Among these tools are those that take advantage of the system that allows cellular networks to exchange records about users in order to provide adequate cellular service wherever they are, and use it to pinpoint the target's location (past and present).
The SS7, as this global network is called, is unfortunately vulnerable.
"The system was built decades ago, when only a few large carriers controlled the bulk of global phone traffic. Now thousands of companies use SS7 to provide services to billions of phones and other mobile devices, security experts say," explains WP's Craig Timberg.
"All of these companies have access to the network and can send queries to other companies on the SS7 system, making the entire network more vulnerable to exploitation. Any one of these companies could share its access with others, including makers of surveillance systems."

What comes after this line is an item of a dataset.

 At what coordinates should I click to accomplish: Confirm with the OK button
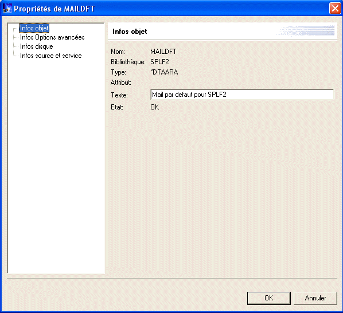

If you take into consideration that there are many carriers that practically can't refuse a request for access from their government, you can see how governments that have not yet developed similar surveillance systems could easily acquire the option.
According to a source within the industry, dozens of countries have bought or leased this surveillance technology in the last few years.
By taking a look at the otherwise secret marketing brochures for such tools, Timberg discovered that some of the companies that sell them are advising their customers to pair them with stingrays - devices that allow law enforcement to mimic a cell tower, and when a suspect's phone connects to it, to track his position, and sometimes even intercept his phone calls and text messages.
Also, that they are not above noting that their tool can be used to get the needed data in case a cellular operator decides not to play ball.
Privacy advocates are not only worried by governments getting their hands on these systems, but also about hackers and criminal gangs using it.